El amor atraviesa de principio a fin la obra de Freud y de Lacan. Freud llega a afirmar que "el psicoanálisis es, esencialmente, una cura por el amor", una formulación que podría suscitar consensos generalizados, pero que, no obstante, plantea importantes dificultades. Si ese amor se dirige al analista en tanto Sujeto Supuesto al Saber, ¿cómo pensar entonces la incidencia del deseo en su dimensión más opaca, incluso atormentadora? Y aún más: si la transferencia se redujera a ese supuesto saber, ¿cómo se pondría en juego el goce en su lógica paradójica?
Desde una lectura narcisista, el amor aparece como solidario de la dimensión especular, como retorno de la imagen propia. Pero si lo situamos desde un registro simbólico, el amor implica sustitución: el amado ocupa el lugar del objeto faltante, activando una dinámica de pérdida y desencuentro. Ese hiato puede quedar velado por la coherencia ilusoria que ofrece el fantasma.
Lo que está en juego en el amor es, en rigor, una disyunción. El motor del deseo del amante no es aquello que el amado porta, aunque el semblante —como operador estructurante— sugiera lo contrario.
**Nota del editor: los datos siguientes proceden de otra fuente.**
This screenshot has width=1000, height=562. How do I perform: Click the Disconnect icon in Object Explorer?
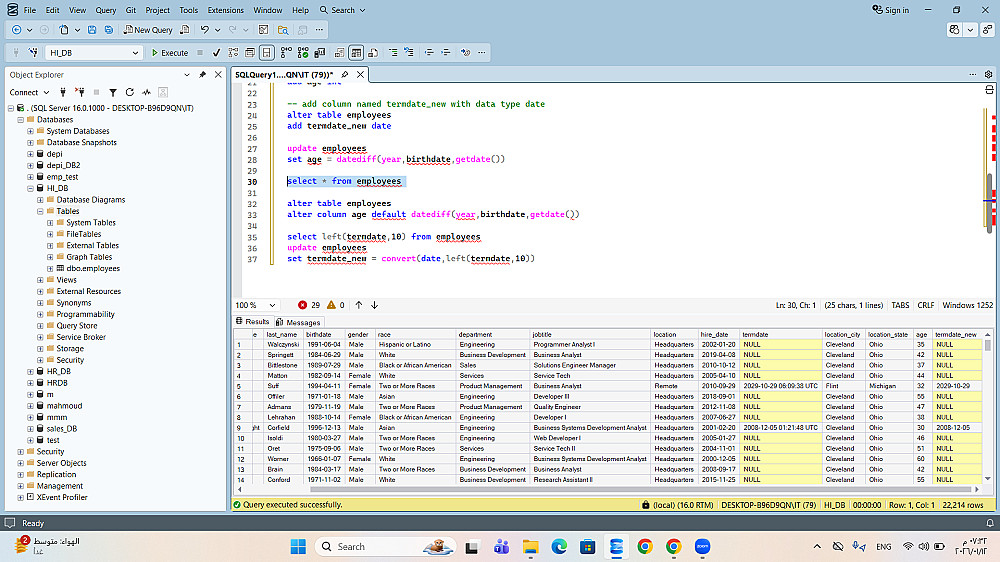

Esta discrepancia, constitutiva del campo amoroso, queda frecuentemente encubierta por la escena fantasmática.
Es justamente con esa falta, con ese desacople estructural, que el analizante debe confrontarse al final de un análisis. Lacan dice: “porque no sabe”. ¿Qué es lo que no sabe? No sabe desde qué posición de objeto se dirige al deseo del Otro. El fantasma organiza este no saber bajo la forma de un guion amoroso, que es preciso atravesar.
El núcleo de este planteo reside en ese no saber que afecta tanto al amante como al amado. En ese sentido, el amor no se reduce a una vivencia o a un afecto: posee una estructura, una lógica que excede sus manifestaciones imaginarias y sus promesas simbólicas. Esa estructura se sostiene en la articulación entre deseo y demanda, ubicando al amor más allá del espejo y más acá de la ficción.
Así, Lacan propone una lectura del amor que no se deja reducir a la ilusión del encuentro ni a la promesa del complemento, sino que se inscribe como un juego de posiciones, un dispositivo donde lo que se pone en acto es, finalmente, el agujero del saber sobre el deseo.